How I prepare for a coaching call

Creative Commons "Focus Focus" by Bart Everson is licensed under CC BY 2.0.
Creative Commons “Focus Focus” by Bart Everson is licensed under CC BY 2.0.

Coaching calls require readiness on the part of the coach and the coachee. Calls themselves last an hour each, but prep + call + debrief usually add up to almost two hours. It’s important to me that I take time to focus so that I’m ready to be as helpful as I can be to my coachee:

  • I begin closing tabs on my computer about a half hour out to eliminate distractions.
  • I open my coaching spreadsheet to double-check how far the coachee and I are into our relationship. I coach a bit differently in the first couple of sessions, leaving more room for the coachee to give background and for us both to discover what learning methods work best.
  • I review notes from all previous conversations with the coachee so I can remember fully what she’s been working on, what self-assigned homework she wants to be asked about, and what she might want to discuss in the upcoming call.
  • I write down questions that might help us get at the potential topic of our conversation. Then I throw the questions away. The brainstorming is an exercise to get my mind in coaching mode. If I keep a laundry list of questions in my eyeline, it will keep me from listening deeply and moving with the flow of conversation.
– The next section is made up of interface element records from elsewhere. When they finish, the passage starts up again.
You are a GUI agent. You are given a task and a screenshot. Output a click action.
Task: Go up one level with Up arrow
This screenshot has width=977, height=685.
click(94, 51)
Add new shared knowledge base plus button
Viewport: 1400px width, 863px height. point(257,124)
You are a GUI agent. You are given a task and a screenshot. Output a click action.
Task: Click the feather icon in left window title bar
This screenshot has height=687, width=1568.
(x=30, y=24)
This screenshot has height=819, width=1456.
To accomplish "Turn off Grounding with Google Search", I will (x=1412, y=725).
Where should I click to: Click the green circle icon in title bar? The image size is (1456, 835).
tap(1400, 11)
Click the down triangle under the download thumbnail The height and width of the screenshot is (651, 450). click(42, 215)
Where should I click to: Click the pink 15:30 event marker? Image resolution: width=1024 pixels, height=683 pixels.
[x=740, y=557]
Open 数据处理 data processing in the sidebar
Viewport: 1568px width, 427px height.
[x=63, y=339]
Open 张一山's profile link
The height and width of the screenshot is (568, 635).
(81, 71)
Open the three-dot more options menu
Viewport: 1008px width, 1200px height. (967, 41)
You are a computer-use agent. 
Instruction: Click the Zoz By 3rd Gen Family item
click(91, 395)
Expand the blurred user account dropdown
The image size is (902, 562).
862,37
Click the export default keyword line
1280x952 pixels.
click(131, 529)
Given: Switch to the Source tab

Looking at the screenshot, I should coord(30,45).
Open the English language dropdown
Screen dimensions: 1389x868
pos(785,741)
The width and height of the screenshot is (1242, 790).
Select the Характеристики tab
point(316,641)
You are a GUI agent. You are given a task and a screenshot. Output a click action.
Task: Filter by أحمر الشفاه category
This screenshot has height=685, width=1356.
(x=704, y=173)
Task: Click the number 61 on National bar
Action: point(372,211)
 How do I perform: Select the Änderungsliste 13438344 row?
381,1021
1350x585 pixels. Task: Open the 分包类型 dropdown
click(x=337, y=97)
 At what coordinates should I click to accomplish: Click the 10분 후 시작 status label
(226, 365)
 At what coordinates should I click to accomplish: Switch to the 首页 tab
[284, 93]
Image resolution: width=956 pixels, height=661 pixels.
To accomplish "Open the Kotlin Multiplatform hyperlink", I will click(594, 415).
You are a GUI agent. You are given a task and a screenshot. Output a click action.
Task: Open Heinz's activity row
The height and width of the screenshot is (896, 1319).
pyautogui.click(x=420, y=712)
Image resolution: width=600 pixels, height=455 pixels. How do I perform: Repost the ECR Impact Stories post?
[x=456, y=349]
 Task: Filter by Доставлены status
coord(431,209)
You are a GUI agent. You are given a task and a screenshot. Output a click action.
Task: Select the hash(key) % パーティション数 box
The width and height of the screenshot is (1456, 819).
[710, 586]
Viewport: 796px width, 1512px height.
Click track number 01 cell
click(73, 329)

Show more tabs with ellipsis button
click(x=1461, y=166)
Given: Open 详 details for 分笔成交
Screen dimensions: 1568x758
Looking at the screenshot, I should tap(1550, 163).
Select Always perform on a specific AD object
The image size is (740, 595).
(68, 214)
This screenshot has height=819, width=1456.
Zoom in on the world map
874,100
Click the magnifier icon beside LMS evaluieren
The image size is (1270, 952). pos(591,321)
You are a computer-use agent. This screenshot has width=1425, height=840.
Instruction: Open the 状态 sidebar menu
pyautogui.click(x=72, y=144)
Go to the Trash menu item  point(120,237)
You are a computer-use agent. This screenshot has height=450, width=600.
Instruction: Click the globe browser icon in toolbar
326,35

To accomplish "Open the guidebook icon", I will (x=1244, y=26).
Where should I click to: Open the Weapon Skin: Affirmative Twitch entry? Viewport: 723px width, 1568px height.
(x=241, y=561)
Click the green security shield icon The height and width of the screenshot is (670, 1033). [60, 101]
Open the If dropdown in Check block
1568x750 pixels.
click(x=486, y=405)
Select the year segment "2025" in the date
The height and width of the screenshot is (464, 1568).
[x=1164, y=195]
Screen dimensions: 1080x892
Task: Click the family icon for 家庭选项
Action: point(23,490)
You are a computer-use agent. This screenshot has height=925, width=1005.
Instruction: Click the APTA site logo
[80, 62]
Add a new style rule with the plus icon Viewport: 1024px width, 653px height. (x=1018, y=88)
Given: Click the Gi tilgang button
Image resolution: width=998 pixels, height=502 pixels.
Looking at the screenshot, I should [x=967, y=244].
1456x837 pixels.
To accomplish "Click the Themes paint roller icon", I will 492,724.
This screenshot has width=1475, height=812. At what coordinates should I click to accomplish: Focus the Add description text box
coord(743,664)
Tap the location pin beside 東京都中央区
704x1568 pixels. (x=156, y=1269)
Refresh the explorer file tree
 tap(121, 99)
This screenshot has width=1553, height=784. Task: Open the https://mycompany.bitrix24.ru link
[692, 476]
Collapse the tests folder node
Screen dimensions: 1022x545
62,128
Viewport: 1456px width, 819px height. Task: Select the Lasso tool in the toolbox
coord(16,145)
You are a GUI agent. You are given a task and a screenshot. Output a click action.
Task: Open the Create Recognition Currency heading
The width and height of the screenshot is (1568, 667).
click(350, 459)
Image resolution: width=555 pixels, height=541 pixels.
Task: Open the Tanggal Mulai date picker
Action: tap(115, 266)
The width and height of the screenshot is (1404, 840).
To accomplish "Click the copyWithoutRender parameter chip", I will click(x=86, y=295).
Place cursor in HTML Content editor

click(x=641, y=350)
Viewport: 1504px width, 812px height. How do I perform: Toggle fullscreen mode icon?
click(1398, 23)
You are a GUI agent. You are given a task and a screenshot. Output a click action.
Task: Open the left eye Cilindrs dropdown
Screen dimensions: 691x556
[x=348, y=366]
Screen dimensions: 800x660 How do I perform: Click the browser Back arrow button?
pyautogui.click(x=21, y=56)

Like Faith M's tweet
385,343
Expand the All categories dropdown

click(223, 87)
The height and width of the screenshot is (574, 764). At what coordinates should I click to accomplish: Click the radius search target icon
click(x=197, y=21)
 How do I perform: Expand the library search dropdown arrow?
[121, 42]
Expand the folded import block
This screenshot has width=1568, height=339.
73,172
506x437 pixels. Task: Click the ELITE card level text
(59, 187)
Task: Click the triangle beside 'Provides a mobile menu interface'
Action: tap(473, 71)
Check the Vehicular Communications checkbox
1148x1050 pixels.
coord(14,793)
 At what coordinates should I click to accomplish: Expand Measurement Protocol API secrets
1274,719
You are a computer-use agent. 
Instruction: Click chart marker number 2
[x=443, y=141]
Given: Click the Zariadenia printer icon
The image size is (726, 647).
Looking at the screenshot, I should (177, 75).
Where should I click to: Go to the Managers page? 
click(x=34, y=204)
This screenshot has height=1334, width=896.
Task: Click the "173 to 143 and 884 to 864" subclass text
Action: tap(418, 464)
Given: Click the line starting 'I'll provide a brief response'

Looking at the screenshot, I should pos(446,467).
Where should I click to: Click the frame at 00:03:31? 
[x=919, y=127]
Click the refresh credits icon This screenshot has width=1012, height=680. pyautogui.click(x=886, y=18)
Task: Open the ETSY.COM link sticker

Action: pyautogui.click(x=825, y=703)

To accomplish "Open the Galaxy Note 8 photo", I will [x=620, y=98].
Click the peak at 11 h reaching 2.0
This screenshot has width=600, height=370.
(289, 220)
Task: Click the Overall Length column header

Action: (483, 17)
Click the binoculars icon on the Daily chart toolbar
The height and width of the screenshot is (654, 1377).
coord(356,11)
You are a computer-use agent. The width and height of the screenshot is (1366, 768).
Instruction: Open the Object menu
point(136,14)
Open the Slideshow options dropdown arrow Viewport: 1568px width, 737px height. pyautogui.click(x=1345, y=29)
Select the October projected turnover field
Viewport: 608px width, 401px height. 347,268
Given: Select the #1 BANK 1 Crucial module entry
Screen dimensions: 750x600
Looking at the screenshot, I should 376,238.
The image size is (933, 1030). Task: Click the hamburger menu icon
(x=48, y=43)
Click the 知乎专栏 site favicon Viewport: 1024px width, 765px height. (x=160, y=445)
Besides, a lot can happen in 2-4 weeks, and the coachee might come to the call with a completely different agenda than she anticipated at the end of our last session.
  • I log into Skype five minutes before the call to leave time for software updates and other hiccups. I want to be ready to dive in when the coachee dials in.
  • I say a quick prayer that the Holy Spirit will use me to help my coachee find greater health and/or effectiveness.

As I walk through these steps, my excitement grows to talk with the coachee about her passions, process, and goals.